_Activity:_ Output exactly the lines of the listing below that run from the line with "Screen dimensions: 1234x414" through the line with "the white knob". No pictures.

_Listed records:_
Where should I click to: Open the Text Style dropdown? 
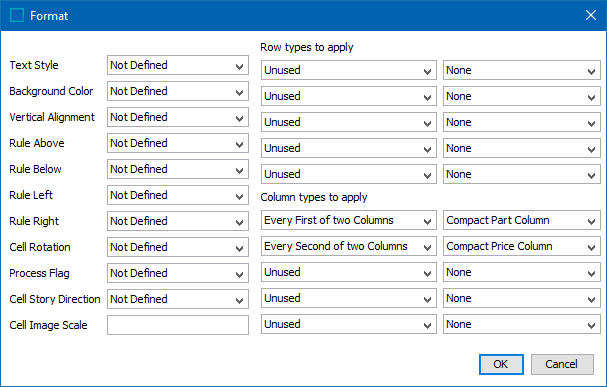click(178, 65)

* * *

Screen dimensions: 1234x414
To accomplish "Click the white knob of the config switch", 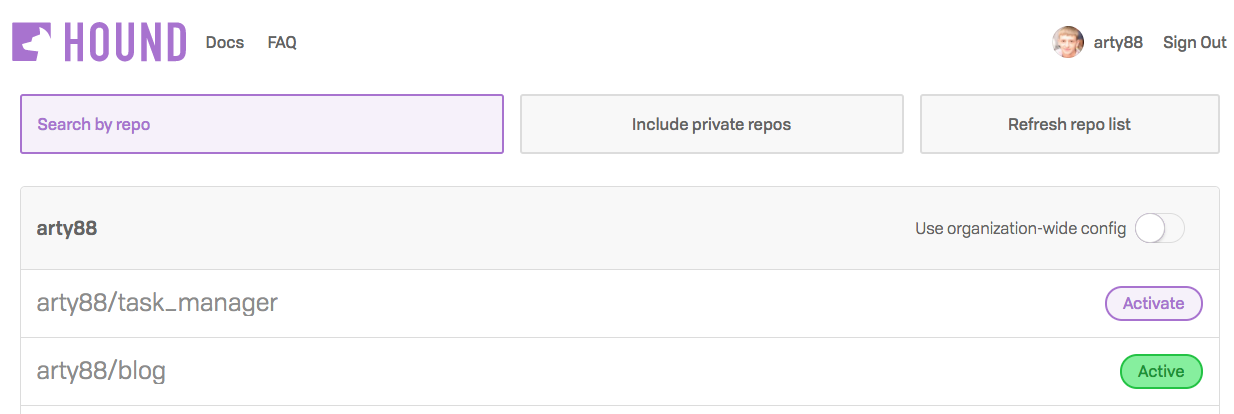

* * *

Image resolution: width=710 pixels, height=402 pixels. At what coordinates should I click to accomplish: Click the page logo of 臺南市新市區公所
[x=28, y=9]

_Your response:_
Screen dimensions: 1234x414
To accomplish "Click the white knob of the config switch", 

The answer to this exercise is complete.